The night a pack of guys in Scream masks chased me down the street, I was wearing a bulky sweater, corduroy pants, boots, and no makeup. I carried a backpack and had my hair pulled back in a ponytail. I wore a scarf and gloves. I was 20 years old, and they were mad I hadn’t responded to their calls of “Hey, baby!” and “Nice tits!” and “Come over here!”
I tell you all this because sometimes people think women who get catcalled – or grabbed – or chased down a city street – are “asking for it” by wearing sexy clothes. Now, I like to wear sexy clothes. I like to look pretty. I like respectfully appreciative glances from males and females. I even like to say hi to strangers on the street.
But I was not wearing sexy clothes that night. In fact, I thought I looked pretty frumpy. But to these dudes, it wasn’t about what I was wearing. I was asking for it because I was a girl.
I wasn’t flattered. I felt scared, as one might naturally expect to feel when shouted at by a group of big men in masks. So I kept my head down and my eyes on the ground and I kept walking. I thought if I tried to appear small and invisible, maybe they’d leave me alone.
They did not leave me alone.
“Cunt!” one shouted.
“Bitch!” said another.
“Fuck it, let’s go,” said a third, and that’s when I heard the clattering of footsteps after me.
I turned around and they were running at me full-force. I don’t know if you’ve ever been chased by a pack of animals larger than you, but it is not exactly a calming experience. I took off down the street, running as fast as I could, while they ran after me, laughing and screaming.
I looked around for a store that was open, and ran into a Thai restaurant. The pack of guys stood outside, screaming. One came in and yelled something I don’t remember. I do remember the restaurant owner screaming in his face and kicking him out.
Well I got a free glass of Thai iced tea out of it, anyway.
Look, I know you’re probably not the type to chase a woman down the street. I’m pretty sure that type of guy doesn’t read a sophisticated and gentlemanly website like this one.
I know those guys were engaged in a kind of mob mentality and were maybe drunk and maybe high. I know they may not have done anything to me if they caught me. (Though I’m pretty sure they would’ve done a lot of things to me if they caught me.)
My point is this: shit like that happens to women all the time. A majority of women experience abuse doled out by a minority of men. And it always starts with just a “friendly” hello, or a “Hey baby how you doin’?” or a “Nice tits!” or a “Come over here.”

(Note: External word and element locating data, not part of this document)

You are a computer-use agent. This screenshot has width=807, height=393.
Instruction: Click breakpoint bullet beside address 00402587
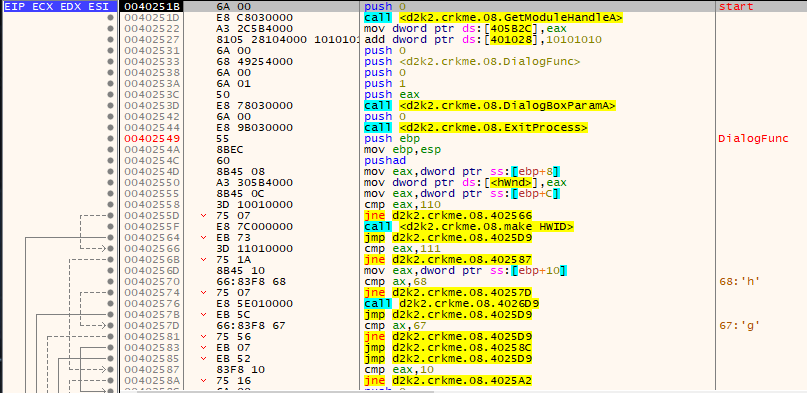click(x=110, y=369)
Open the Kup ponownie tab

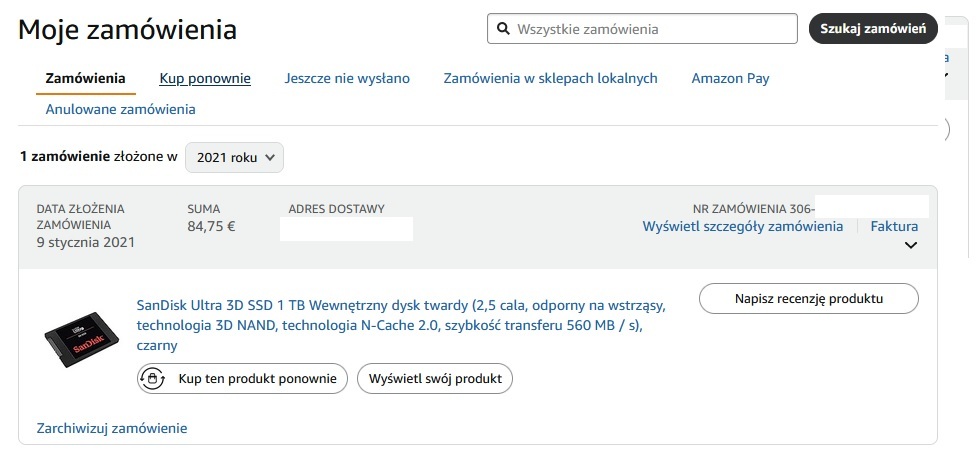click(205, 78)
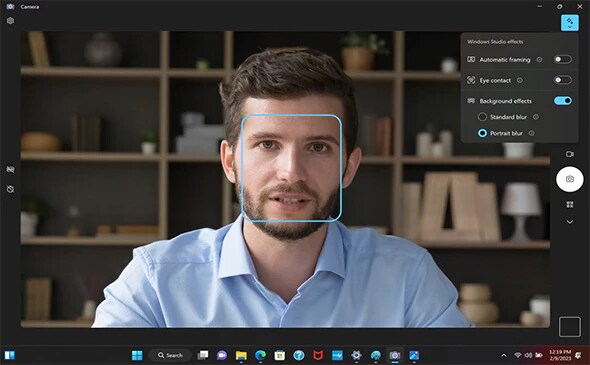This screenshot has width=590, height=365.
Task: Toggle the HDR off icon
Action: tap(11, 170)
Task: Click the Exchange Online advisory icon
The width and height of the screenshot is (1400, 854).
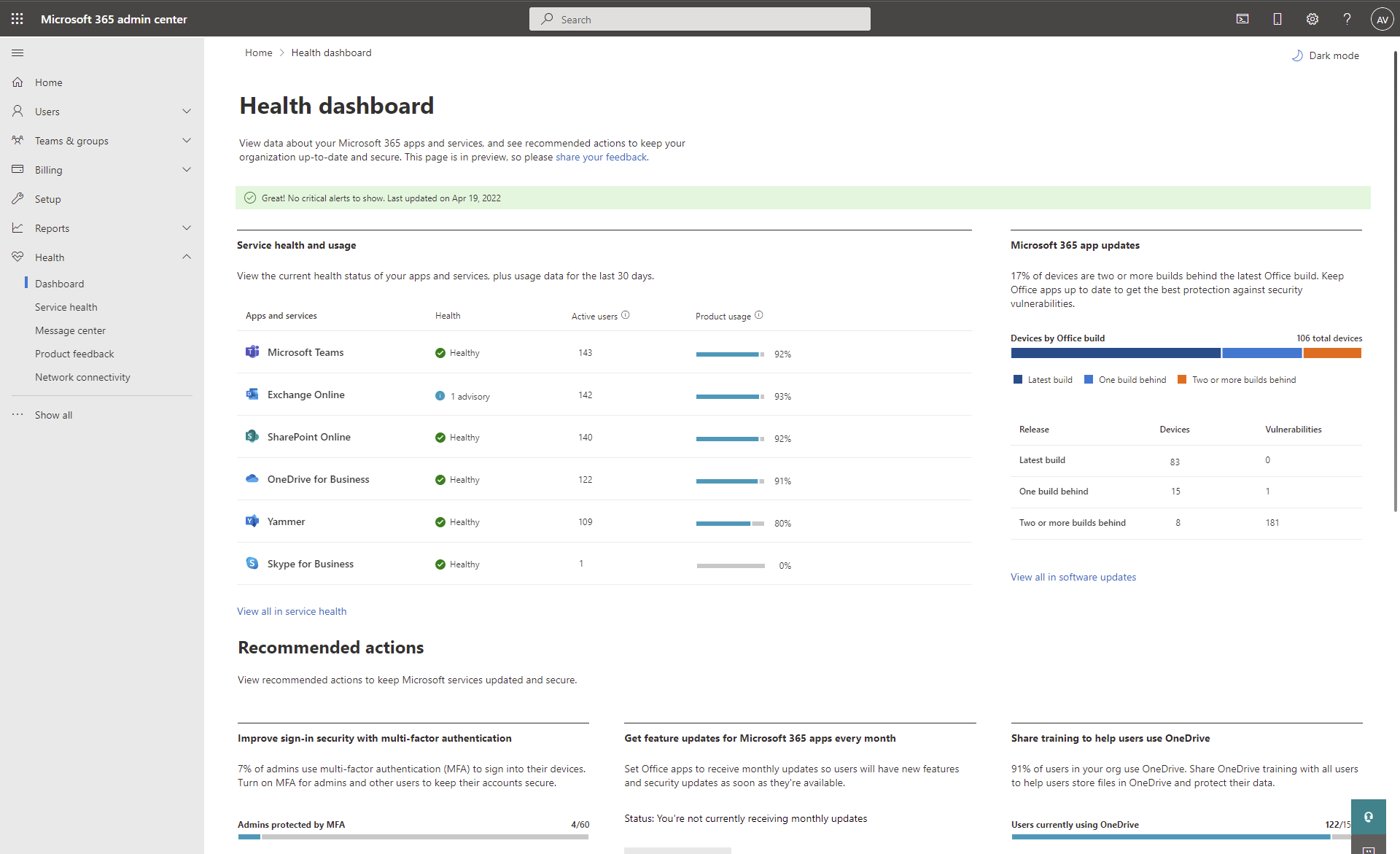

If you say you’ve never seen anything like this, I believe you. Most predators don’t actually move in packs. Shitty dudes act shitty to women and they USUALLY do it out of sight of other men. Why? Because you good guys would call them out on it, or so they believe.
When a strange man grabbed my breasts and screamed in my face at Yankee Stadium when I was 15, he acted alone. I was scared but I wasn’t surprised. After all, when I was 13, a drunk man had started caressing my hair and head and whispering seductively in my ear in front of my mom and little brother, and that happened at a baseball game, too. That man acted alone, too.
Anyway, after it happened a third time at another sporting event, I got the message. Stopped going to games unless a man was with me. Gradually stopped being much of a sports fan until earlier this year, when I got into the greatest of all human activities, puckball (you may know it as “hockey.”) But that’s a story for another time.
“But these things are exceptions to the rule,” a lot of folks say. “Not all men do this stuff.”
Of course all men don’t do this stuff. In fact, most men don’t do this stuff. But a minority of men provides a negative experience to a majority of women. It’s a loud minority, and an active one.
These guys always, always, always start out by just saying hi, just being friendly, just trying to talk to you. That’s why so many of us seem “shy” or “unfriendly” when we pass men on the street. We don’t actually know which way it’s going to go. What starts out as “hi” might actually, no joke, no kidding, no exaggerating, might turn into you grabbing us. It might turn into you raping us. We don’t know you, so we have to assume the worst in order to protect ourselves.
Now after all I’ve written, you may think I’m the kind of girl who ignores men on the street. Actually, I say hello a lot. If you say hi, or tell me I look pretty, or that you like my hair, I’m inclined to smile and say, “Thank you.” I find it flattering.
But you know what happens after I smile and say thank you? I pick up the pace. I keep my head on a swivel. I keep my eyes open just a little bit wider and my ears just a little bit more in tune to what’s around me. My heart beats just a little bit faster.
Because when you’re a woman, you just never know.